More NYT stuff -- "What the Fed Can't Do About This Recession."
November 25, 2001
ECONOMIC VIEW
What the Fed Can't Do About This Recession
By LOUIS UCHITELLE
Monetary policy could not be better. The Federal Reserve has reduced interest rates so aggressively that lenders are almost giving away money. The economy should be rising again in response to so much easy credit. It is not rising, but there is some response, which helps to explain why the current, potentially severe recession is still a mild one.
This is an uncommon recession. It has arrived after a period of great plenty and excessive investment; surfeit seems to reign and indebtedness surely does. People turn away from the marketplace unless the offer is truly tempting. Car sales, the most glaring example, would not be booming today, or even above water, without zero-interest loans, which the Fed makes possible. Without its rate cuts, the car companies could not borrow cheaply enough to bear the losses from zero-interest lending for as long as they have.
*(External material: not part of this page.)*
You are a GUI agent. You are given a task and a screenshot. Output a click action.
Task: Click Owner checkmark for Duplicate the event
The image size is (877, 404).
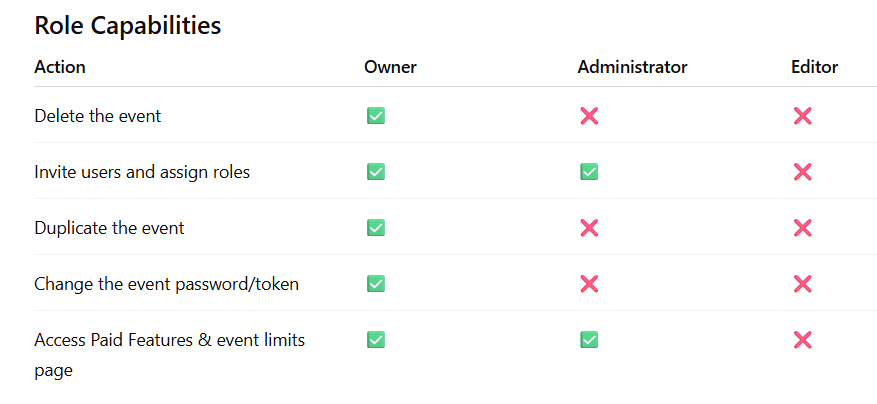376,228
Similar dynamics show up elsewhere, in each case helping to prevent the recession that started last spring from producing more hardship and unemployment. Because of the rate cuts, for example, consumer confidence held up until September, when layoffs finally unnerved the public, according to Richard Curtin, director of the University of Michigan's monthly consumer surveys.
Home sales and home construction owe their persistent strength to 30-year mortgages at 6 percent interest, unimaginable last fall. As mortgage rates fell, families that already owned homes refinanced them and pocketed the savings from the lower monthly payments. Or they took out low-interest home equity loans and paid off high- interest credit card debt, again freeing money that they either saved or used for another stab at spending — perhaps the last stab.
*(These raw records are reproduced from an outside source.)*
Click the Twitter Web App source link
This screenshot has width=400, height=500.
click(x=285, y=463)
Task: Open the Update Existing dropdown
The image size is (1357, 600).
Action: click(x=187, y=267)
Some economists have tried to quantify the benefit to the economy from the Fed's 10 rate cuts since Jan. 1. The gross domestic product, the standard measure of economic activity, contracted in the third quarter at an annual rate of 0.4 percent. Once all the data is collected for that quarter, the rate of decline will probably turn out to be 1 to 2 percent, according to Peter Hooper, chief domestic economist at Deutsche Bank (news/quote) North America.
"That 1 to 2 percent would have been 3 to 4 percent" without the cuts, he said.
The rate cuts have helped in other ways to keep the economy from coming apart. The dollar, for example, has been rising against other currencies, making American products more expensive overseas and thus less competitive. But the rise would have been even greater without the sharp decline in interest rates. Low rates make dollar investments less desirable, so presumably fewer people buy dollars, although in these uncertain times there is still plenty of demand for the safety of America's currency.
Then there is the spread, which provides what may be the most important stimulus from the Fed's aggressive rate-cutting. The Fed manipulates the so-called federal funds rate, the interest that banks and other financial institutions pay to borrow money from each other for the short term. These borrowings are then lent to companies and individuals. With the federal funds rate now at 2 percent, down from 6.5 percent on Jan. 1, the nation's lenders have plenty of incentive to borrow short term at 2 percent and to lend long term at 4.5 percent or higher.
Mortgages offer a particularly juicy spread, and if potential customers hesitate — because they are nervous about their jobs and about home prices — then lenders can lure them by lowering mortgage rates a few more notches while still reaping an adequate spread. With the federal funds rate at its current level, the 30-year mortgage can go as low as 4 or 4.5 percent, in the view of Albert Wojnilower, a Wall Street economist.
Like many forecasters, Mr. Wojnilower expects the economy to rebound by next summer. The Fed's rate-cutting will help to make that happen, he and others say. But there are two areas where monetary policy normally works to lift the economy out of hard times, yet is not working now.
Businesses usually take advantage of falling rates to step up investment. That spending normally gives the economy a powerful lift. But in this recession, there is so much excess capacity, thanks to the excesses of the 1990's, that companies resist. They fail to see a gain in profits from new investment, no matter how cheap credit gets. And the shock from the bursting of the high-tech bubble makes everyone a wary and reluctant borrower.
The Federal Reserve, in sum, lacks the power this time to lift America out of recession. Help is essential — from government spending or lower oil prices or some wondrous new technology or economic revival abroad. And soon, before the federal funds rate gets to zero.